▶ The tasks
a. Reproduce word for word the part of the passage on Thailand's drug crackdown starting at "Thailand is one" and ending at "regular methamphetamine users.".
b. Carry the passage on Thailand's drug crackdown forward from the point where it stops.

___ Passage ___

Thailand is one of the world's leading consumers of methamphetamine pills, which are smuggled by the hundreds of millions annually from factories operated by the United Wa State Army in neighboring Burma. According to the Thai government, approximately one million of the country's 62 million inhabitants are regular methamphetamine users.

Prime Minister Thaksin and police officials have said that the vast majority of the killings were the result of vendettas among drug traffickers and the rest were committed by police acting in self-defense, but few observers are buying that. Thai police have admitted killing at least a dozen "blacklisted" drug dealers in what they frankly refer to as a "no red tape" policy of state-sanctioned murder, the South China Morning Post reported.

Both Amnesty International and Human Rights Watch have expressed "grave concern" about the rapid rise in apparent police murders of drug suspects. "It is getting worse by the day," Amnesty International's Thailand office director, Srirak Plipat, told the Asia Times. "The number of extrajudicial deaths is unusually high, but that does not mean there were no extrajudicial killings before during anti-drug crackdowns," he added. But the current crackdown is different, he said. "The language is new. The government is taking the cause very seriously, and has conveyed that it will use violence to pursue it."

___ Dataset section ___

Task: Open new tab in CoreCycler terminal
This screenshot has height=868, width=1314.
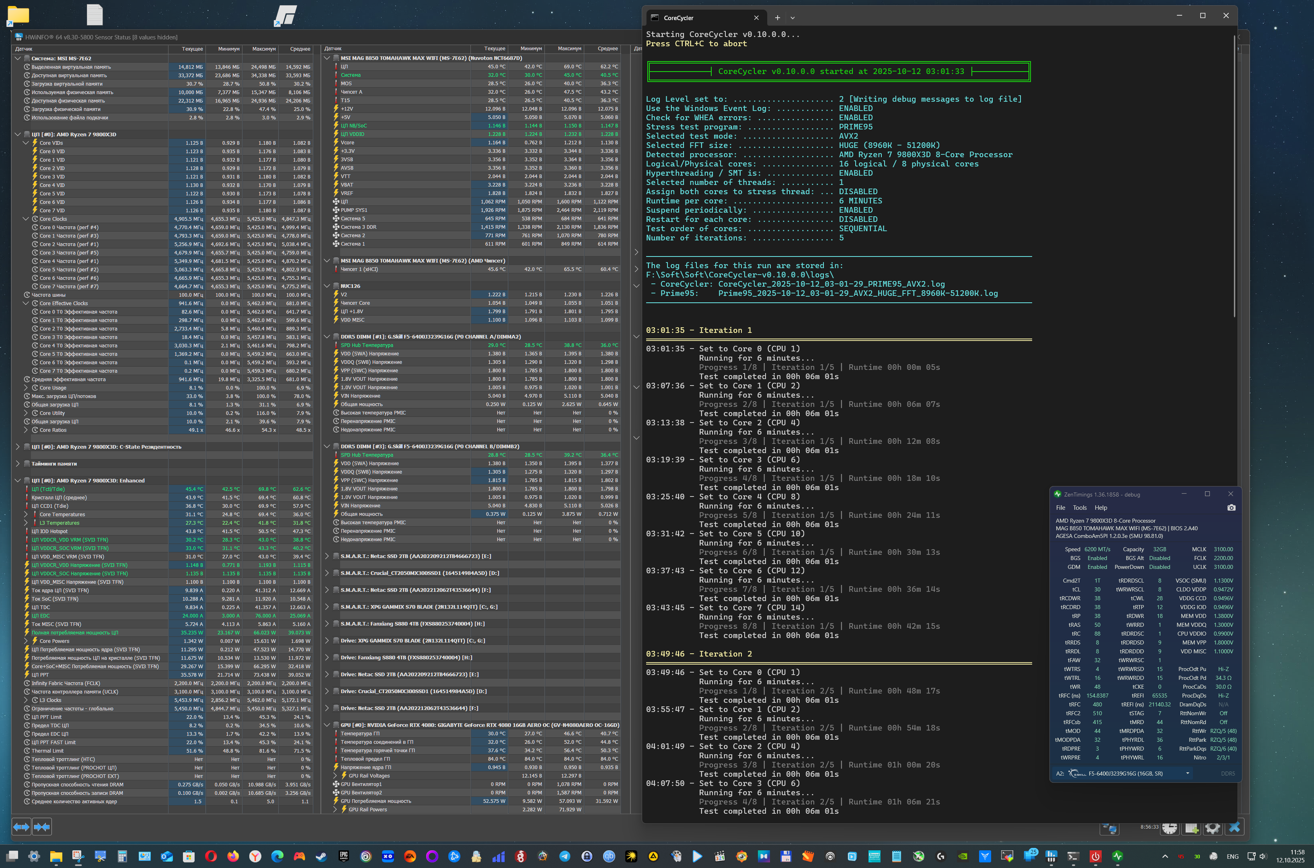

___

▶ Expected responses
a.
Thailand is one of the world's leading consumers of methamphetamine pills, which are smuggled by the hundreds of millions annually from factories operated by the United Wa State Army in neighboring Burma. According to the Thai government, approximately one million of the country's 62 million inhabitants are regular methamphetamine users.

b.
Local human rights organizations are also raising the alarm. "This smacks of a great wrong being done," Somchai Homlaor, secretary-general of the regional human rights group Asia Forum, told the Morning Post.

Members of the Thai national human rights commission have also warned about the excesses of the campaign, saying it could usher in a new era of rule by "gun and goon." "This is supposed to be a democracy under the rule of law," commissioner Pradit Charoenthaithawee told the Morning Post. "But there is no law that covers the gunning down of people on the whim of the local authorities. This is a step back into the dark ages," said Pradit.

"This has become a land of fear. It is very ugly. Who is killing whom?" asked Jaran Ditapichai, another human rights commissioner.

Yet another human rights commissioner, Jaran Ditapichai, told the Guardian (London) last week that public support for the anti-drug campaign was diminishing as the rising death toll led to fears of creeping authoritarianism. "The public see death tolls rising, but they don't know who killed those people," he said.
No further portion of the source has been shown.